As a result, the Drafting Group needed to look at this solely from the perspective of the UCP (see the section on Background).

Bank and applicant responsibility

From enquiries received by ICC, it is evident that a number of the issues relating to when a notation is required and what form it should take are caused by the routing information in a credit that does not match the transport document called for.

For example, a credit will require shipment from Rotterdam port to Hong Kong port, and require the presentation of a bill of lading. What is presented is a multimodal transport document showing place of receipt Paris, port of loading Rotterdam and port of discharge Hong Kong. Some banks examined such a document according to article 19, whereas the paper makes it clear that article 20 is the applicable article when a bill of lading is required covering a port-to-port shipment.

It's surprising that a number of banks have not incorporated the four options that now exist under field 44 of the SWIFT MT700, 710 and 720 messages into their documentary credit application forms. Allowing the applicant to fully incorporate their requirements concerning the routing of the goods not only facilitates the correct identification of the transport document that should be requested, but also identifies the need for any on board notation and in respect of which port or vessel that notation may be required. It is important that the applicant be allowed to complete the information that matches that agreed with the beneficiary in the contract or proforma invoice.

It is also clear that some banks only allow the option of bills of lading or air waybills for the choice of transport document, whereas a multimodal or combined transport document option should also have been made available for selection by the applicant.


UCP 600 sub-article 20 (a) (ii) refers to the need for a bill of lading to indicate that the goods have been shipped on board a named vessel at the port of loading on stated in the credit.

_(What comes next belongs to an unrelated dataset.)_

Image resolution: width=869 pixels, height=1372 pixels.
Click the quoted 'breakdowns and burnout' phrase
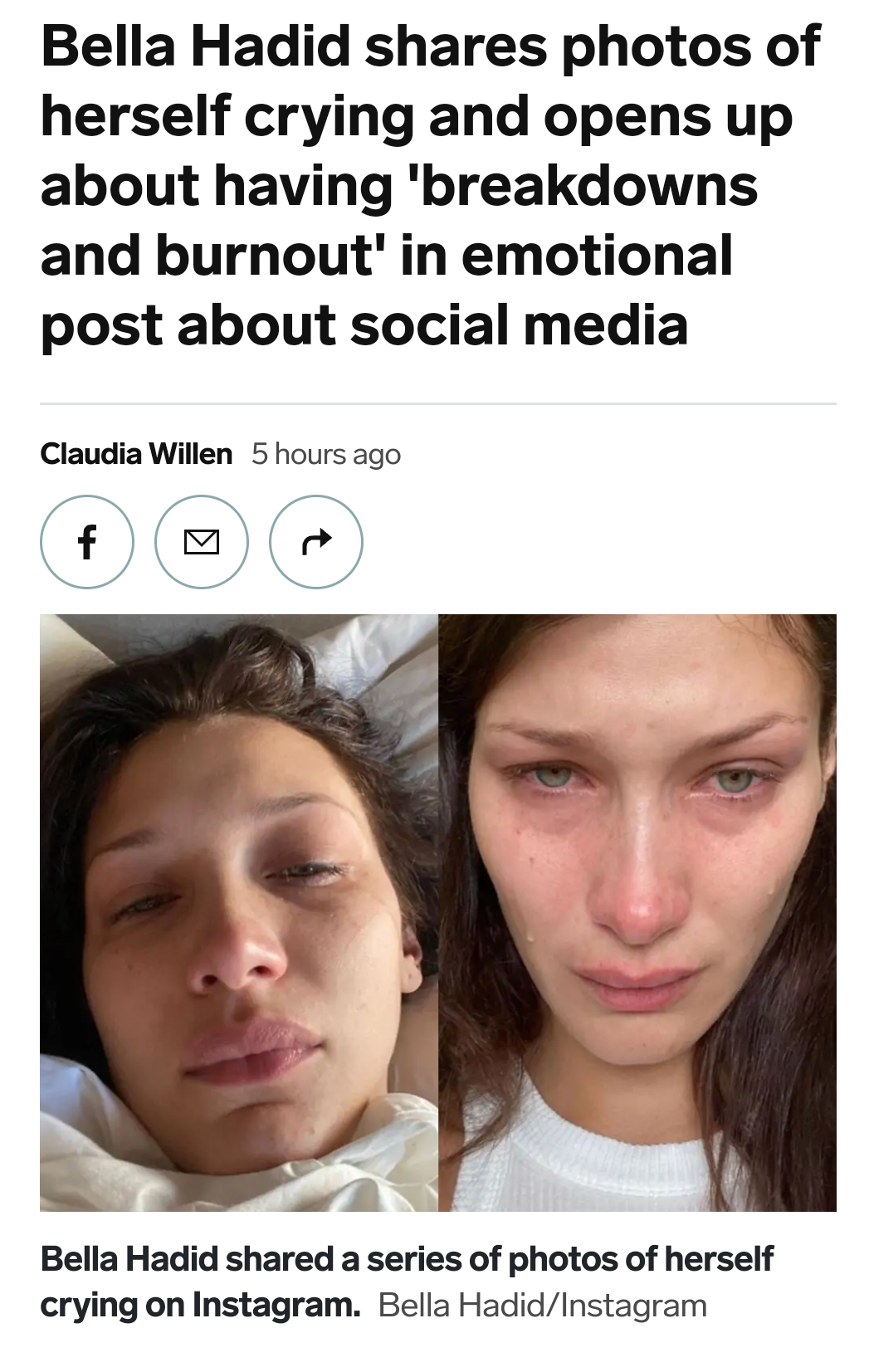click(398, 220)

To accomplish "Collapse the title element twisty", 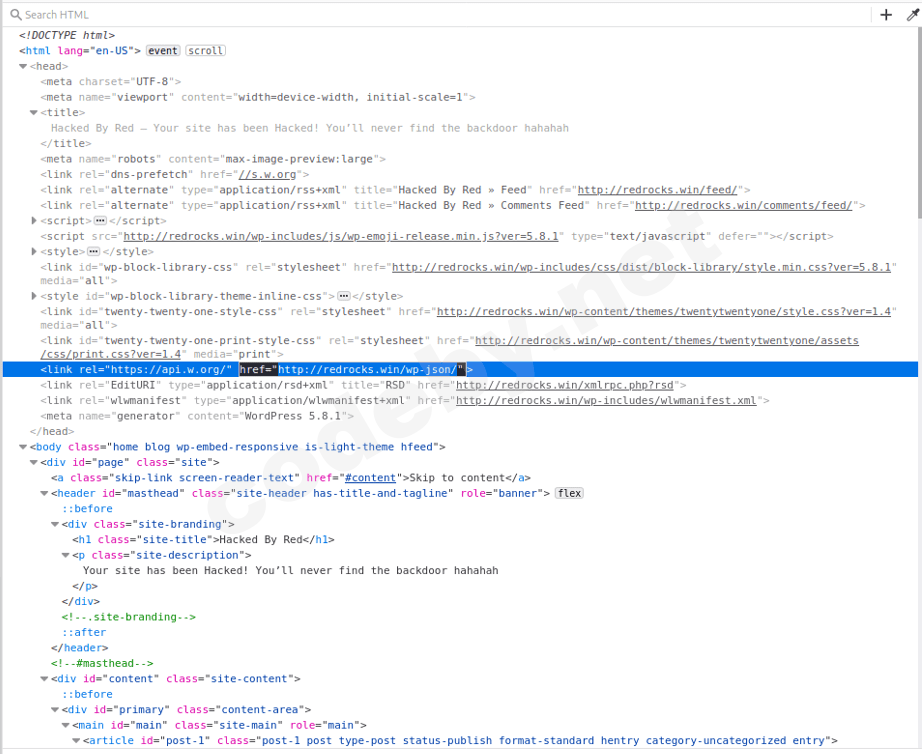I will coord(34,113).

Whilst article 20 does not contain the full wording that appeared in UCP 500 sub-article 23 (a) (ii), the requirement is quite clear: a document examiner must be satisfied that any indication of the goods being loaded on board a vessel applies only to the vessel (named in the bill of lading) departing from the port of loading stated in the credit (or a port within any given range or geographical area). UCP 600, in sub-article 14 (a), also states that a nominated bank acting on its nomination, a confirming bank, if any, and the issuing bank must examine a presentation to determine, the basis of the documents alone, whether or not the documents appear on their face to constituet a complying presentation. It is with these sub-articles in mind that the paper was drafted.

Clearly, if a bill of lading shows the port of loading and port of discharge as stated in the credit, and makes no reference to any form of pre-carriage, any on board notation or statement can only apply in respect of the named vessel.

But what if the face of the document indicates pre-carriage by road from an inland place to the port of loading stated in the credit, and the bill of lading (which is to cover a port-to-port shipment) indicates that the goods are shipped on board (with a date) and a vessel is named in the ocean vessel field? Can the document examiner reasonably determine that the on board notation refers to the named vessel and the port of loading, as required by sub-article 20 (a) (ii), or does it refer to loading on board the truck from the place of receipt to the port of loading?

Similarly, if the B/L indicates a place of receipt, but there is no indication of a means of pre-carriage from that place to the port of loading, can the document examiner reasonably determine that the on board notation applies to the vessel and port of loading stated and not to the mode of transport used - but not stated - from the place of receipt to the port of loading?

These were the questions that the Drafting Group sought to answer.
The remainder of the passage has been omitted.